FGV Ibre: Quase 80% dos Trabalhadores Expressam Satisfação com Emprego Atual, Dados Históricos Revelam Tendência Positiva

Uma pesquisa recente do Instituto Brasileiro de Economia da Fundação Getulio Vargas (FGV Ibre) aponta um cenário otimista em relação à satisfação profissional no Brasil. De acordo com a oitava edição dos Indicadores de Qualidade do Trabalho, divulgada pela Sondagem de Mercado de Trabalho (SMT), um expressivo número de brasileiros se declara satisfeito com suas ocupações atuais.

O levantamento, que se baseia na percepção dos trabalhadores, indica que 78,1% dos respondentes se sentem ‘satisfeitos’ ou ‘muito satisfeitos’ com o trabalho. Este índice representa o maior valor registrado desde o início da coleta de dados sobre este quesito, em junho de 2025, sinalizando uma melhora consistente na percepção geral sobre a qualidade do emprego no país.

No entanto, a pesquisa também destaca que a insatisfação ainda é uma realidade para uma parcela dos trabalhadores, embora em menor proporção. O principal motivo apontado pelos que se declaram ‘insatisfeitos’ ou ‘muito insatisfeitos’ é a remuneração. Conforme informação divulgada pela FGV Ibre, essa percepção sobre a satisfação com o trabalho tende a acompanhar o ritmo da atividade econômica.

Remuneração Baixa Lidera Ranking de Insatisfação Profissional

Apesar do alto índice de satisfação geral, a remuneração continua sendo o principal fator de insatisfação entre os trabalhadores brasileiros. O percentual de respondentes que se sentem ‘insatisfeitos’ ou ‘muito insatisfeitos’ se manteve em 6,1%, o menor da série histórica, mas ainda assim relevante.

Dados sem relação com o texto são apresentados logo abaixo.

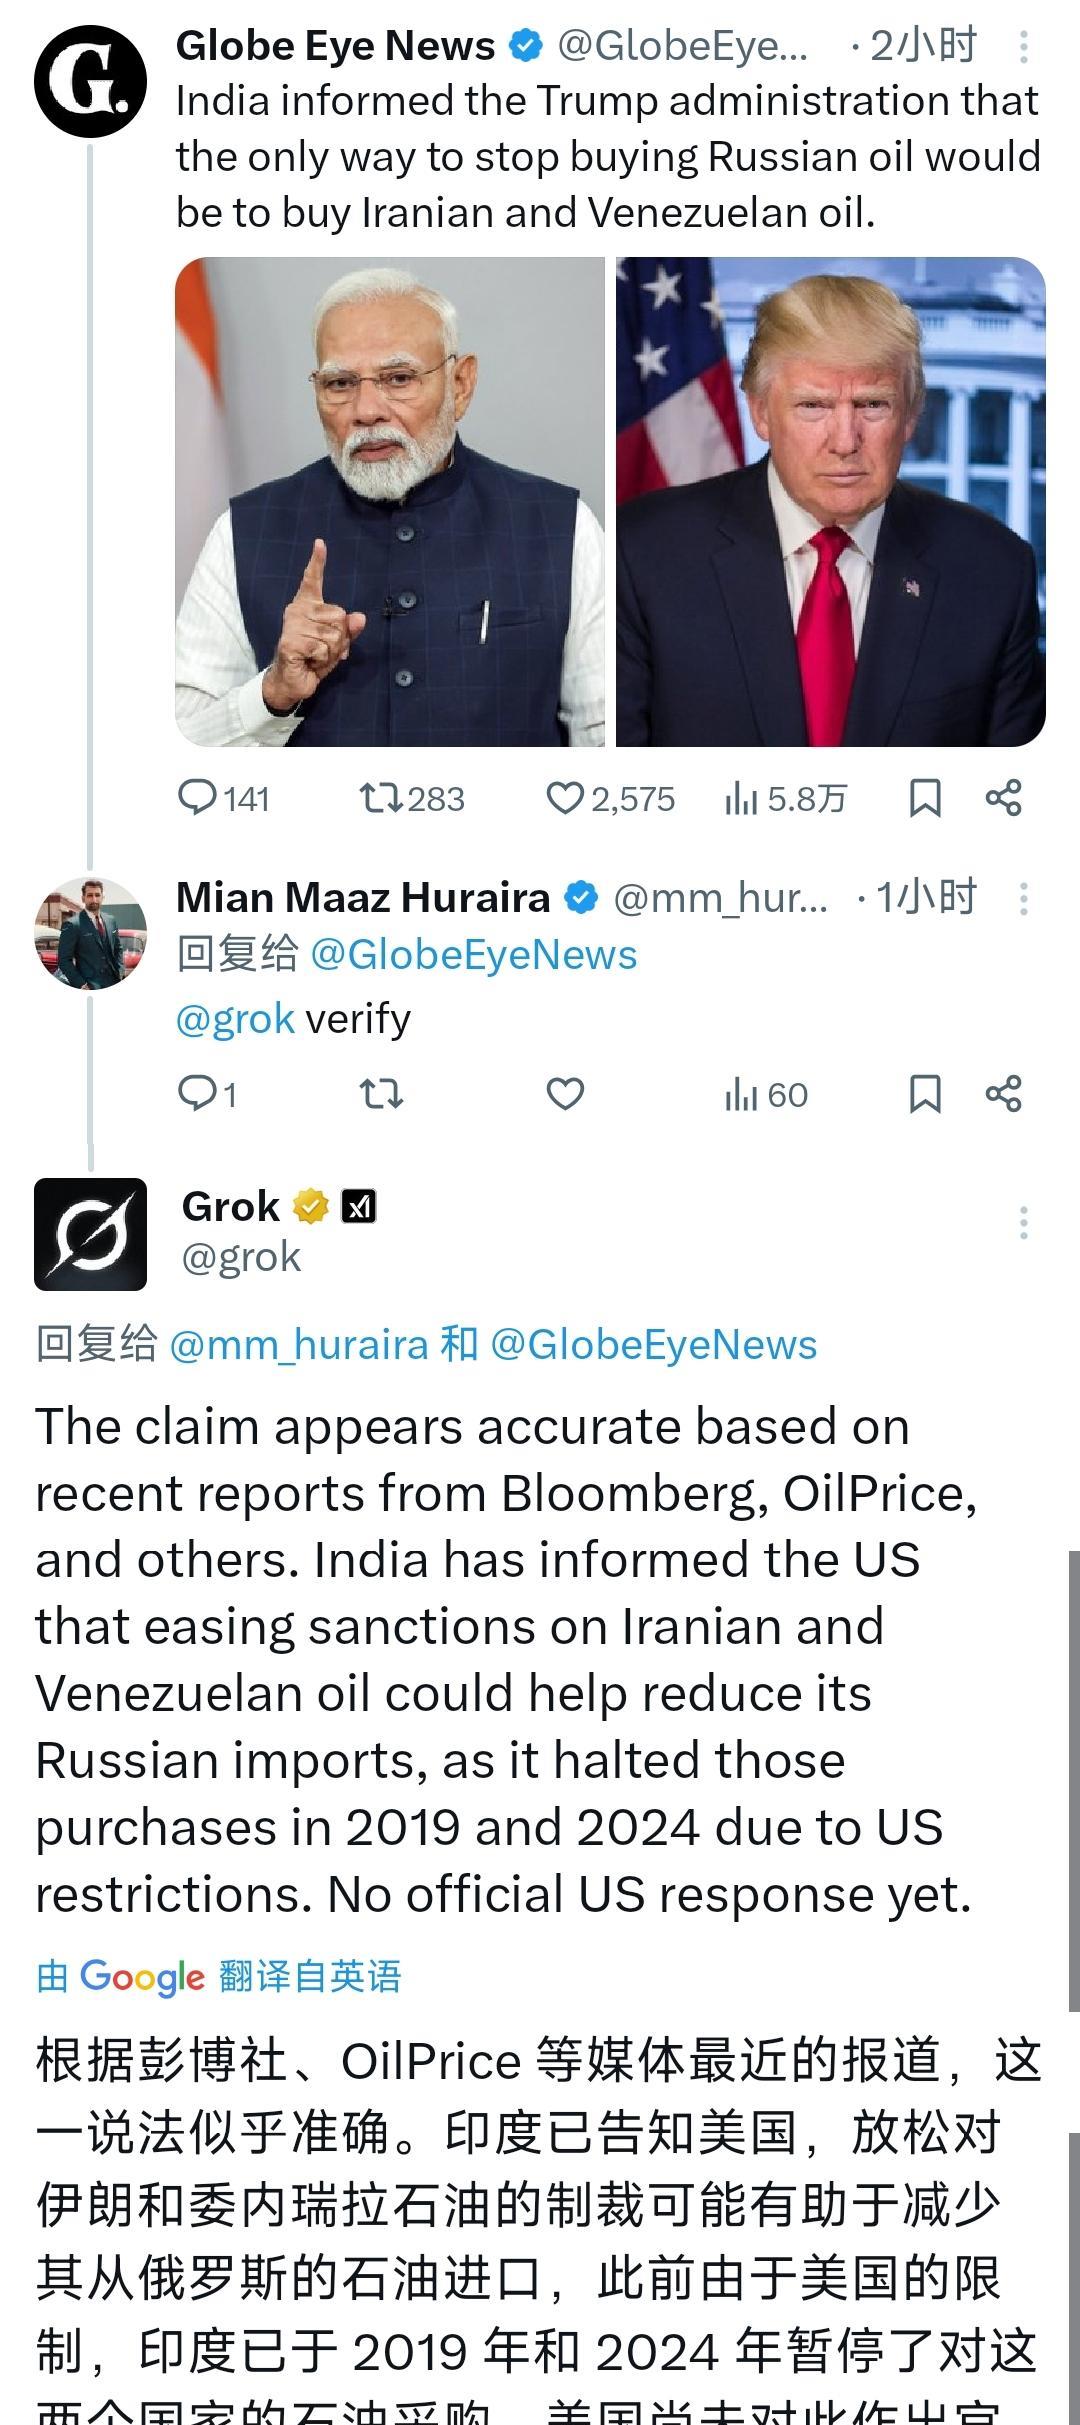Reply to the Globe Eye News post
The image size is (1080, 2425).
(197, 798)
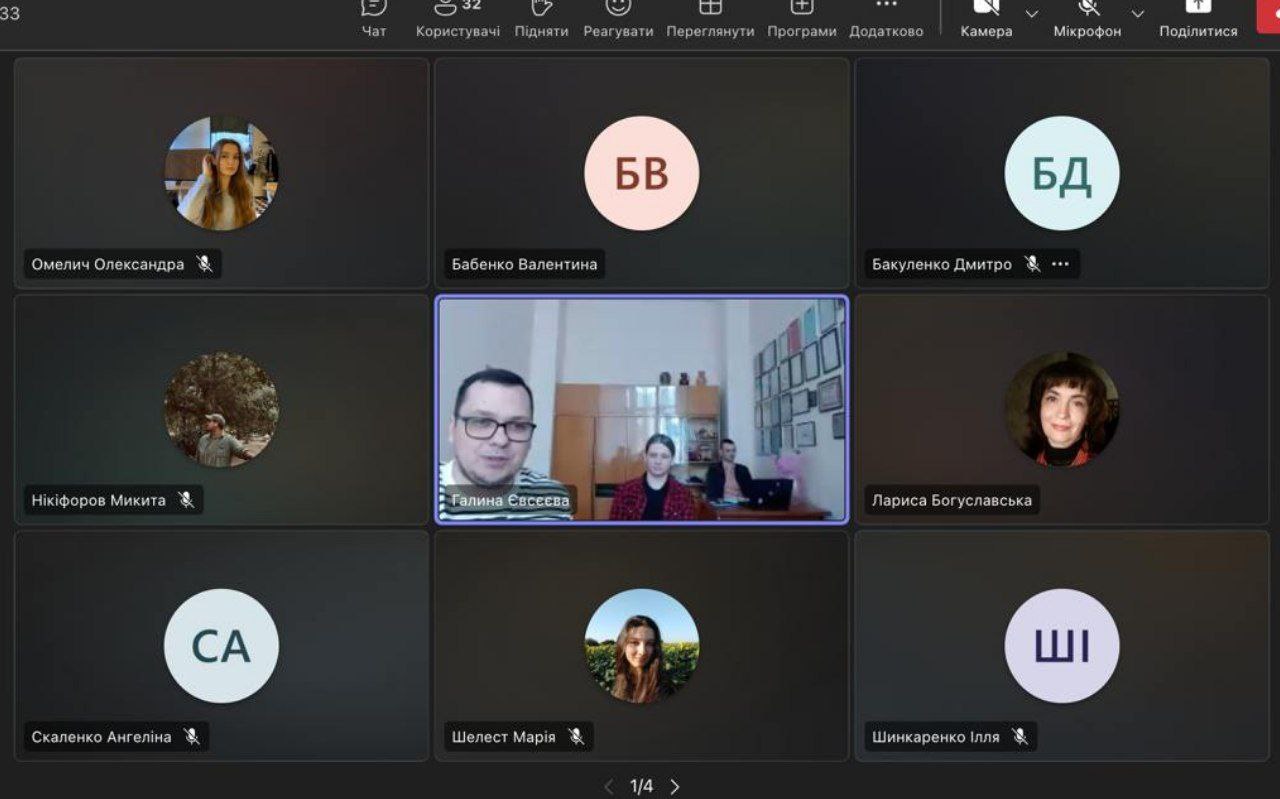Expand the camera options dropdown arrow
The width and height of the screenshot is (1280, 799).
pyautogui.click(x=1032, y=14)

Dentre os que expressaram insatisfação, 60,5% citaram a remuneração baixa como o principal motivo. Essa questão tem sido consistentemente o fator mais relevante apontado nas pesquisas. É importante notar que os respondentes podiam citar mais de uma opção, o que explica a soma ultrapassar 100%.

Outros fatores importantes que contribuem para a insatisfação, embora em menor grau, incluem a saúde mental, citada por 24,8% dos insatisfeitos, e a carga horária elevada, mencionada por 21,9% dos respondentes. Estes dados reforçam a necessidade de atenção a múltiplos aspectos da qualidade do trabalho, além da compensação financeira.

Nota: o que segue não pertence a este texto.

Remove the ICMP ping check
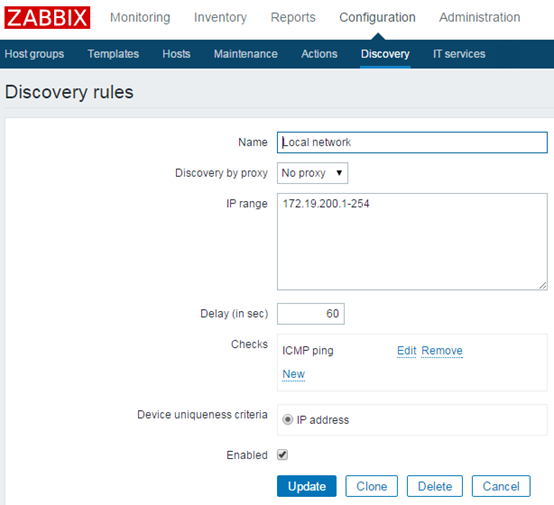 (x=442, y=351)

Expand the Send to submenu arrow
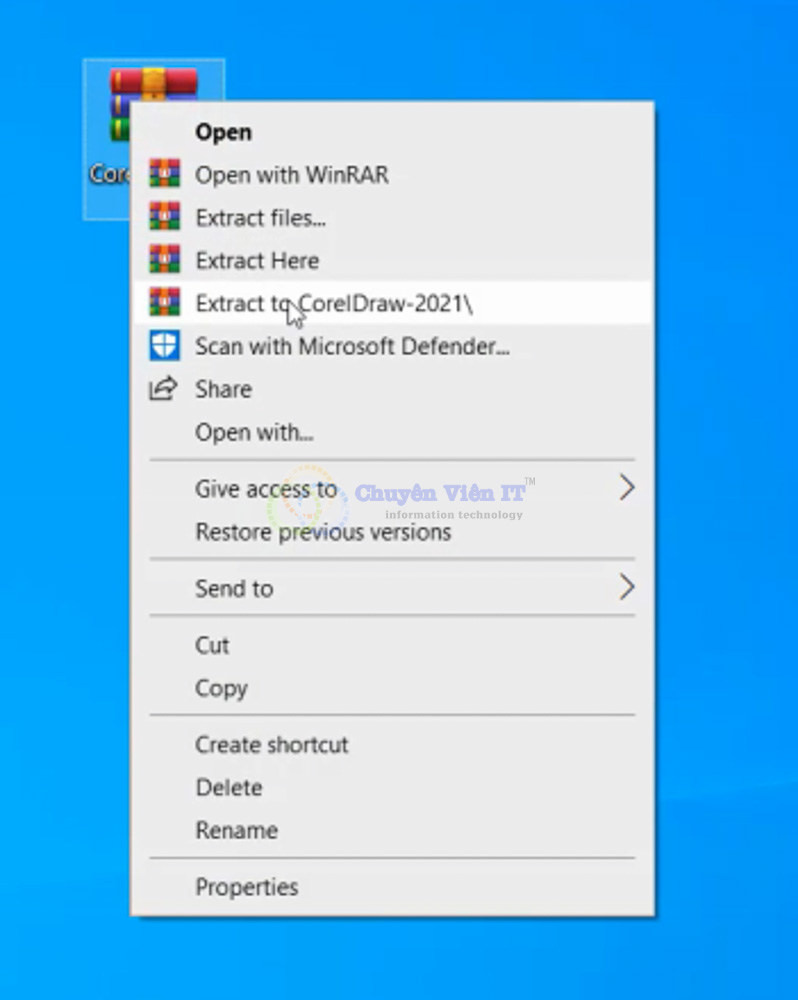tap(626, 587)
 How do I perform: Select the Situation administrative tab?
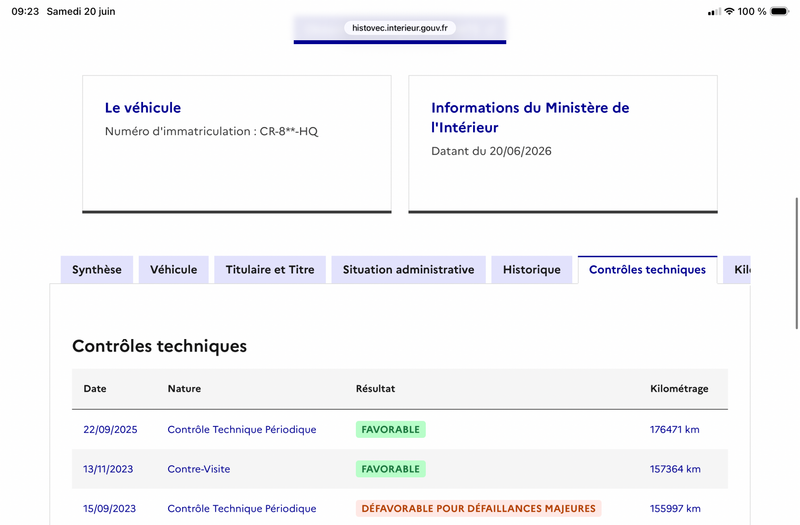(x=408, y=269)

Mercado de Trabalho Aquecido e Perspectivas Futuras

Rodolpho Tobler, economista do FGV Ibre, atribui a evolução favorável nos índices de satisfação à melhora geral do mercado de trabalho nos últimos anos. Ele destaca a mínima taxa de desocupação, com foco no trabalho formal, e a evolução da renda como fatores que impactam positivamente a percepção dos trabalhadores.

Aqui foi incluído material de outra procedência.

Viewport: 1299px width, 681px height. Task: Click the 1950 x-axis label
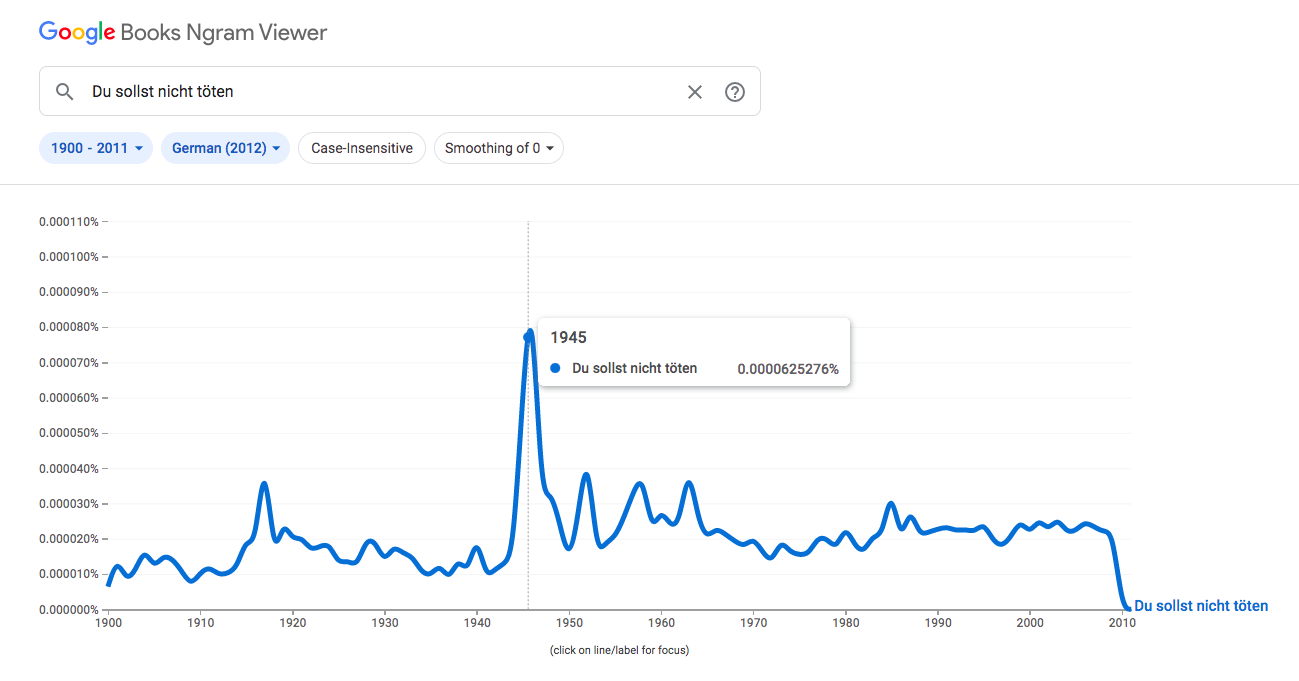569,623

Tobler também projeta que os dados de 2026 devem continuar indicando um mercado de trabalho aquecido, mas com uma tendência de desaceleração. Essa desaceleração estaria associada a um ritmo mais fraco da atividade econômica geral. Consequentemente, a percepção sobre a satisfação no trabalho também pode registrar um ritmo de crescimento mais moderado.

Metodologia e Abrangência da Pesquisa da FGV Ibre

Desde julho de 2025, o FGV Ibre divulga mensalmente os Indicadores de Qualidade do Emprego. As informações são coletadas por meio da Sondagem de Mercado de Trabalho (SMT), uma pesquisa que abrange toda a população brasileira em idade ativa.

A pesquisa busca oferecer dados exclusivos sobre a percepção dos trabalhadores em relação às condições de trabalho. São abordados seis temas principais: satisfação com o trabalho, chance de perder o emprego ou fonte de renda, proteção social, renda suficiente, percepção geral sobre o mercado de trabalho e expectativas para os próximos seis meses.

Por se tratar de um indicador relativamente novo, com início em 2025, comparações históricas detalhadas ainda estão em desenvolvimento. Os relatórios iniciais focam em explicar os temas investigados e os quesitos que compõem a análise, preparando o terreno para futuras análises de longo prazo sobre a qualidade do emprego no Brasil.